Talk of Tokyo by Heather Hallman

Talk of Tokyo by Heather Hallman
Tokyo Whispers Series
Publisher: Boroughs Publishing Group
Genre: Historical, Romance, Mystery/Suspense/Thriller
Rating: 4 stars
Reviewed by Chamomile


1897 Tokyo is no different than anywhere else in the world: men are exploiting women. Specifically, Western men are exploiting Japanese women, and Suki Malveaux holds no punches in her condemnation of their behavior in her weekly column in the Tokyo Daily News.

Suki knows firsthand when Western men arrive at Tokyo Bay there’s only one outcome for Japanese women: a child and new mother left behind as nothing more than discarded shrapnel from the heartless war on love.

Griffith Spenser is her latest target. He’s been seen with Natsu Watanabe, one of Tokyo’s esteemed war widows. Under full anonymity of the moniker “The Tokyo Tattler,” Suki makes sure Griffith knows exactly why his behavior with Natsu won’t be tolerated.

Away from her Japanese mask as a columnist, Suki never intended to meet the cad. When he seeks her out to hire as a tutor for his niece and nephew, she’s faced with seeing him day in and day out without him ever knowing who she really is.

Caught in her struggle for anonymity so she can keep battling for women’s rights, Suki’s about to learn the full impact of her words on the people behind the story, especially on Griff.

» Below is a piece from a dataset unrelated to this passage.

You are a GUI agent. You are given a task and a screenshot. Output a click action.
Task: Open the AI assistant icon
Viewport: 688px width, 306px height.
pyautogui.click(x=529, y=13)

After reading the prequel to this series, I was excited to know these characters more, and Talk of Tokyo didn’t disappoint! This series overall was a slightly more explicit and sensually focused than I’d had originally expected, but again after the prequel, I had a better idea of this author’s writing style, and found I enjoyed this one!

I found it interesting that we get to meet some of the side-characters introduced in Scandals of Tokyo instead of jumping right to the MCs in the prequel. In this one we meet Suki and Griffith. Not at all a pairing I’d first expected to work out, but I loved how their story plays into the culture and history of Japan in the 1890’s and seeing how their interracial relationship was also affected by those things.

There is only one ‘sex’ scene in this one, although we know it’s been building for much of the book by the time it actually happens. There are body parts mentioned though, which I only mention as I know some readers (romance and otherwise) rather use ‘code names’ instead of the actual names in steamy scenes, but nothing unexpected in a sensual romance. Along with the romance the theme of newspaper journalists, often focusing on the female journalists showing how their gender is also seen in the role.

I loved seeing Suki (along with being half French, half Japanese) find her place as this story goes on, and seeing both her reporter story and her romance with Griffith are affected by the events that unfold! I haven’t seen many stories like this one that combine Japanese culture, a historical setting, and newspaper reporters from around the world calling Tokyo home in the late 1800s, I must say, it’s an interesting idea and I’m loving how this series is coming along!


  1. Laura M. Baird says

    Your review has me curious and now really wanting to read! Thank you!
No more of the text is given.